:: Data listing ::

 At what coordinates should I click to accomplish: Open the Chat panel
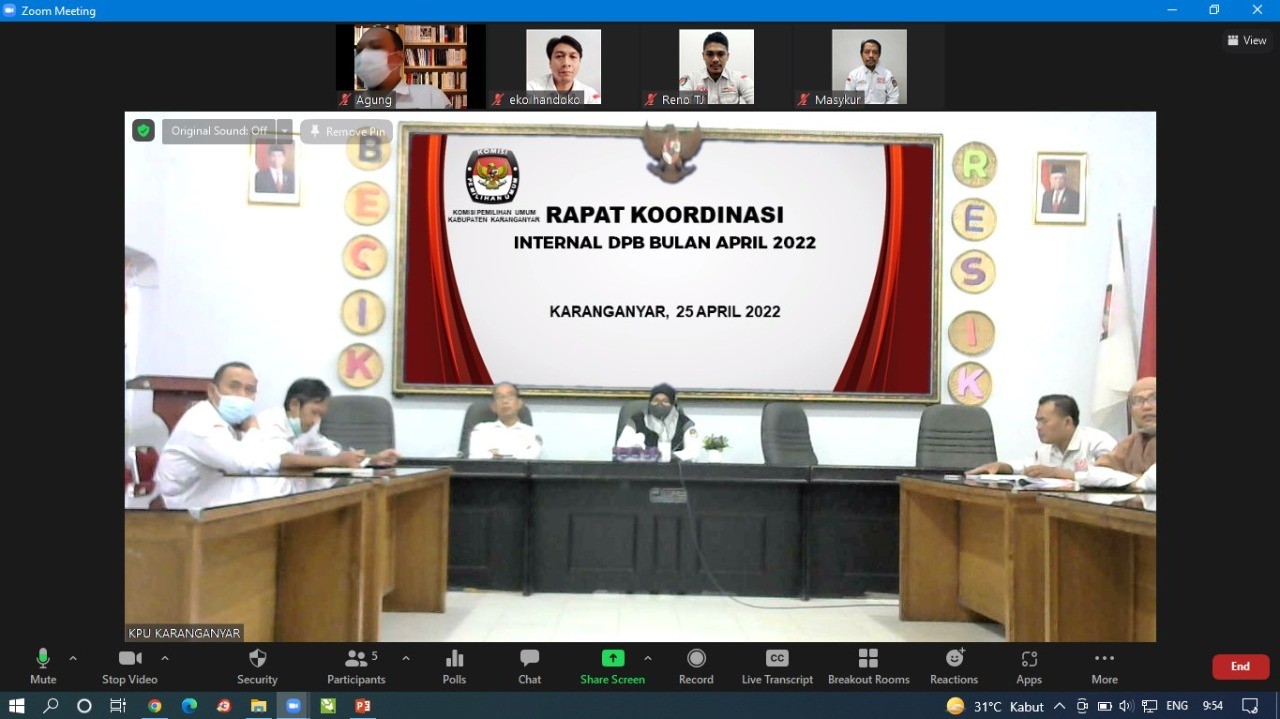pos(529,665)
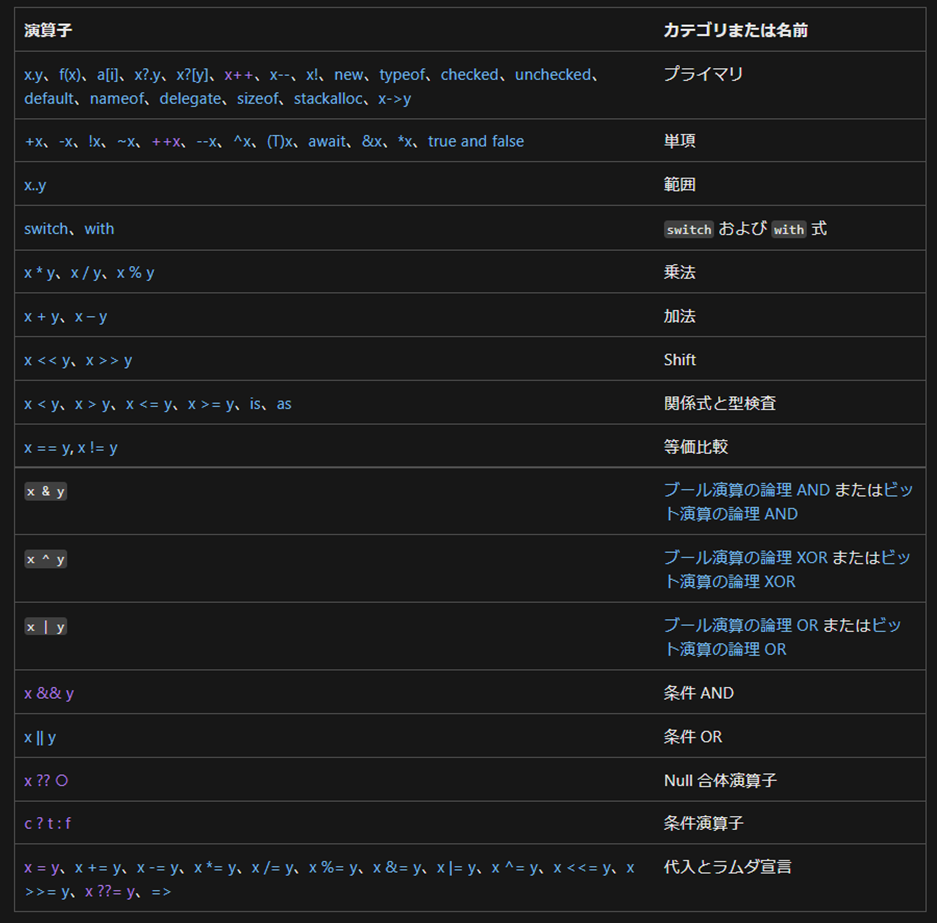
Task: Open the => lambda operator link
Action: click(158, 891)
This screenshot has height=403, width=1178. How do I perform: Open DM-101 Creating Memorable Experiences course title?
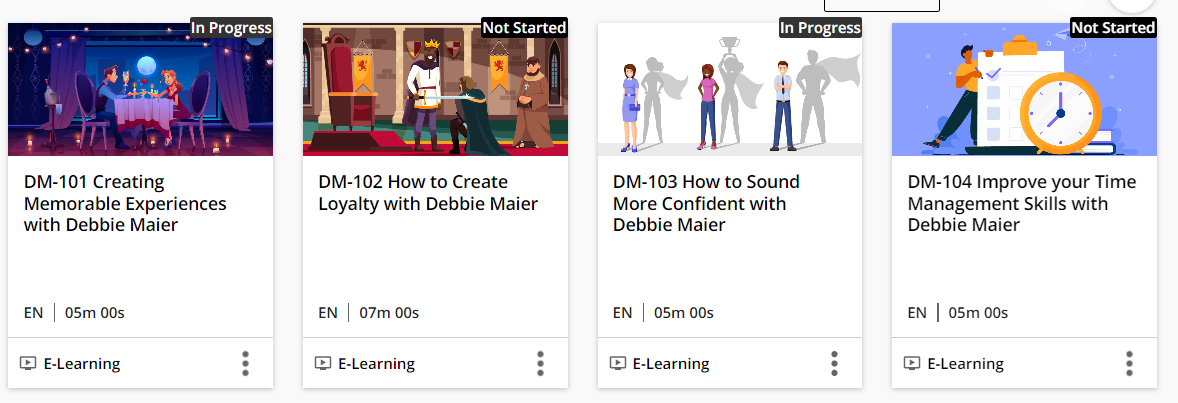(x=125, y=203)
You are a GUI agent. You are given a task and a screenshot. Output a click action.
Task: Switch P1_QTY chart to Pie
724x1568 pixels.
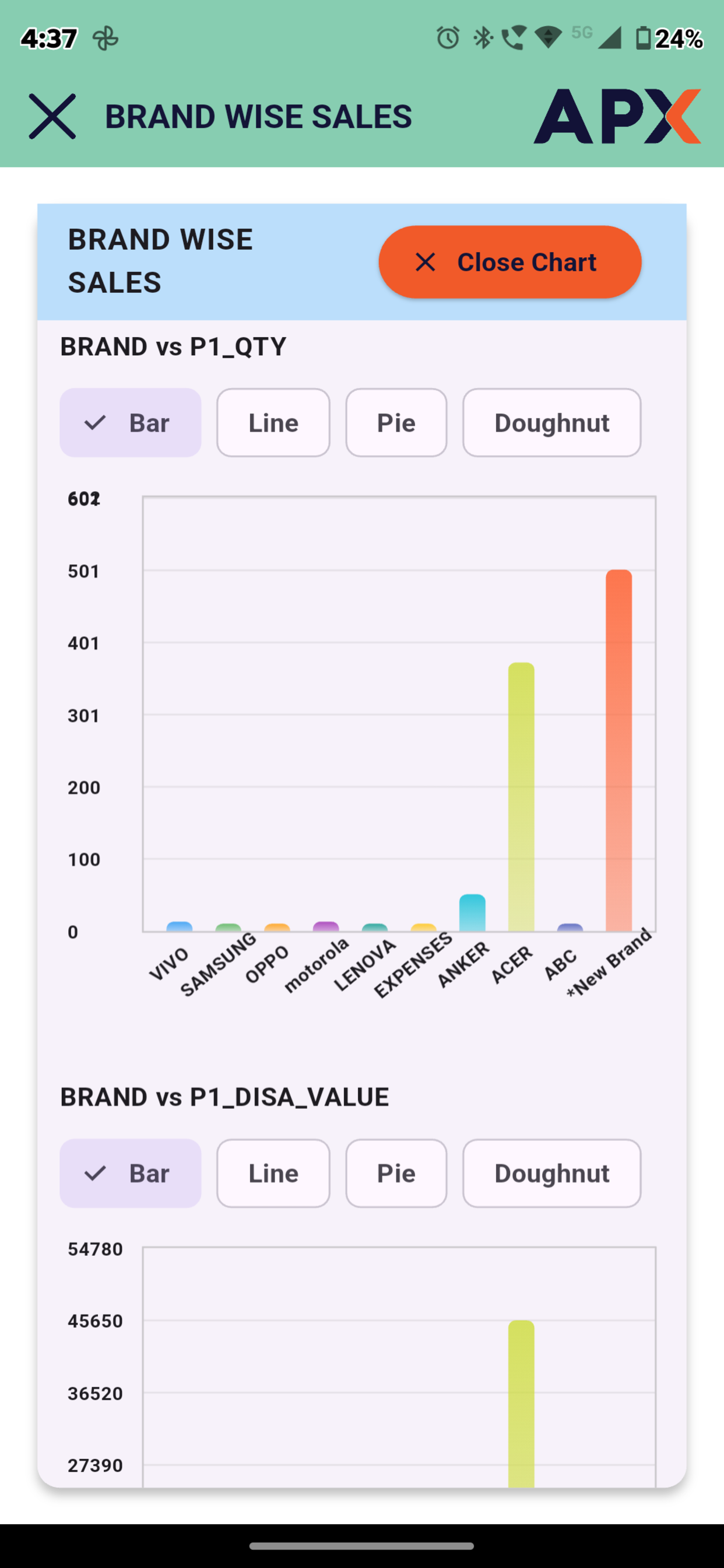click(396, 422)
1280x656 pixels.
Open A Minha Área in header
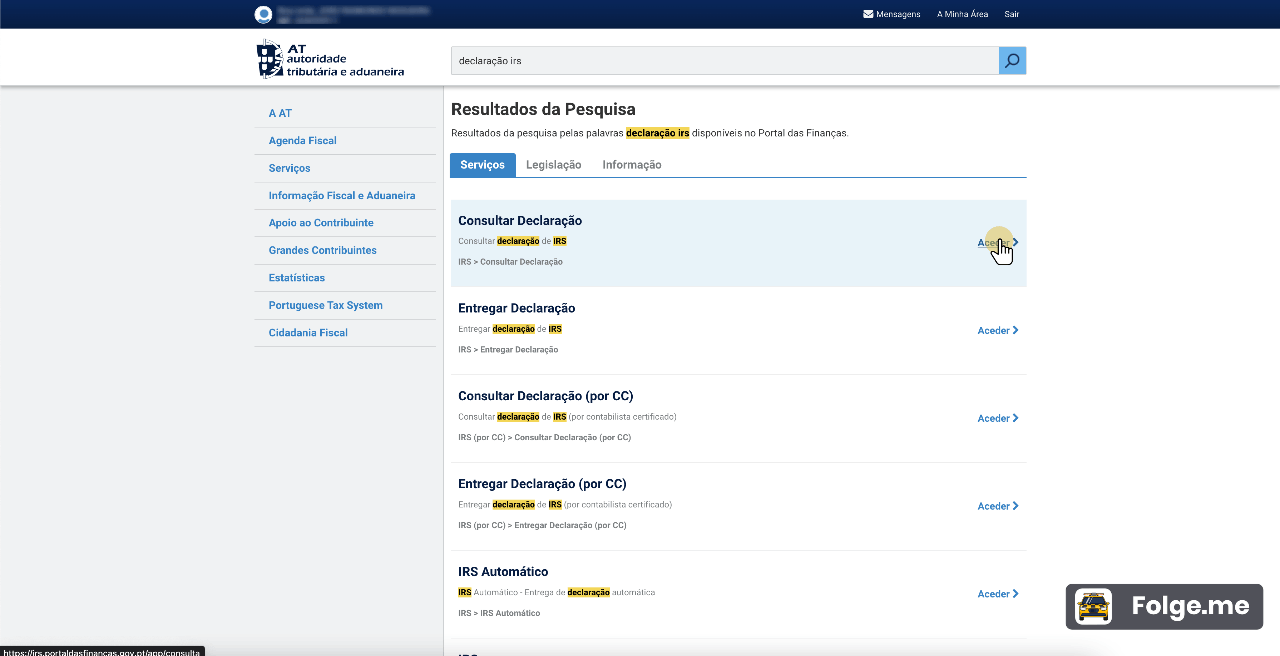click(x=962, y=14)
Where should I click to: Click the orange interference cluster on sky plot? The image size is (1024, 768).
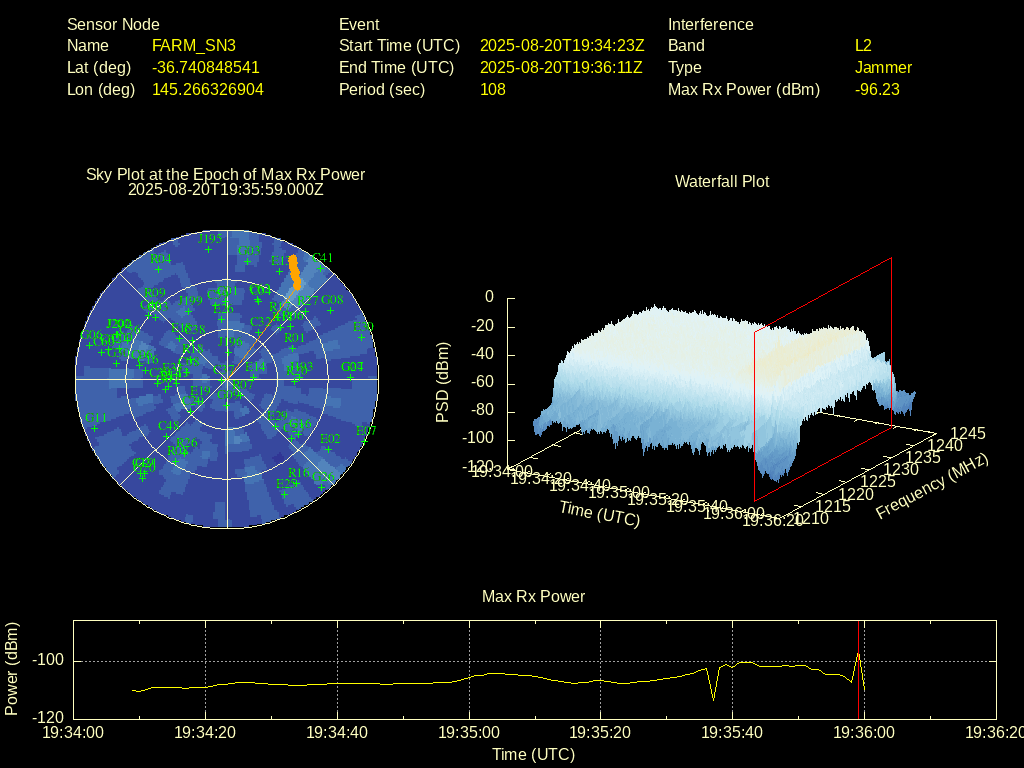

:: Work instructions ::
Beginning with the line that holds "Task: Switch P1_QTY chart to Pie" and ending with the last line of the material above, extract every line exactly, pictures excluded.

:: Exercise answer ::
Task: Switch P1_QTY chart to Pie
724x1568 pixels.
click(396, 422)
1280x656 pixels.
Open A Minha Área in header
click(x=962, y=14)
Where should I click to: Click the orange interference cluster on sky plot? The image size is (1024, 768).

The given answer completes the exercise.